Mais qu’est-ce que Flutter ?
Aujourd’hui de plus en plus d’applications Android et iOS se ressemblent, voire sont identiques. La question de mutualiser ce développement se pose alors.
Pour concevoir des applications dites multiplateformes, les développeurs ont pléthore de choix (Ionic, Cordova, Xamarin, React Native…) qui sont généralement basés sur des technologies web. Si l’on devait caricaturer, cela revient à mettre un site internet dans une application mobile. Bien que séduisant sur le papier (réduire les coûts, s’appuyer sur l’écosystème de développeurs…), les performances ne sont pas toujours au rendez-vous et l’intégration aux plateformes Android et iOS est parfois discutable.
Pour aller plus loin
Qu’est-ce que Flutter, l’outil permettant de créer des applications Android et iOS ?

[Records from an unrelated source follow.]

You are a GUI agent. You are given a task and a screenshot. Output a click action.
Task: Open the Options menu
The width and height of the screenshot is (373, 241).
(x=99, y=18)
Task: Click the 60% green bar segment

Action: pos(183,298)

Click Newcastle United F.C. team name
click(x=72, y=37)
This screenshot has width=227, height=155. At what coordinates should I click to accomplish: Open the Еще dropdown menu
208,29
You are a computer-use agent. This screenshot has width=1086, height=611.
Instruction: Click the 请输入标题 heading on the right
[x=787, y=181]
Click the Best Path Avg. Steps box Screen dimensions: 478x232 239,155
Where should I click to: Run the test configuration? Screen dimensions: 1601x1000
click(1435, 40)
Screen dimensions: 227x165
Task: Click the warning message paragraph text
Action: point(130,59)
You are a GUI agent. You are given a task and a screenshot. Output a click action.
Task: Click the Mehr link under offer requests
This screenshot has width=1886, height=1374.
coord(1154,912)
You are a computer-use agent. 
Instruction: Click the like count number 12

C’est ici qu’intervient Flutter, dont le nom est issu d’une société rachetée en 2013 par Google. Au lieu d’utiliser des technologies web, il va créer une application dite “native” qui tire parti des SDK officiels fournis par Apple (iOS/iPadOS/watchOS) et Google (Android). Les performances y sont donc bien meilleures.
Pour l’anecdote, les ingénieurs de Google ont pris des vidéos au ralenti d’iOS pour reproduire à l’identique toutes les animations de la plateforme. Un vrai travail de titan. On y trouve également tous les éléments graphiques de Material Design, mais cette fois-ci, la copie était plus simple : Google étant à l’origine de ce design system.
150 000 applications utilisent Flutter sur le Google Play Store
Disponible en version 1.0 depuis 2018, le framework Flutter peut donc générer des applications mobiles et, selon le recensement même de Google, 150 000 applications sur le Play Store l’utilisent déjà.
En interne, la technologie est déployée chez Stadia, la nouvelle version de Google Pay, Google One ou encore les “clock faces” des Nest Hub. Mais d’autres acteurs comme Philips Hue, Ebay, Sonos, WeChat, Alibaba ou encore BMW répondent présent.
Les développeurs ont certes été séduits par l’aspect multiplateforme « mobile », mais surtout par la promesse induite. En effet, Flutter est en mesure de générer un site web ou encore des applications pour Windows, macOS et Linux à partir de la même base de code. Ces deux derniers composants étaient cependant en quelque sorte une « publicité mensongère », puisque qualifiés d’alpha/bêta. Bon nombre de fonctionnalités manquaient à l’appel.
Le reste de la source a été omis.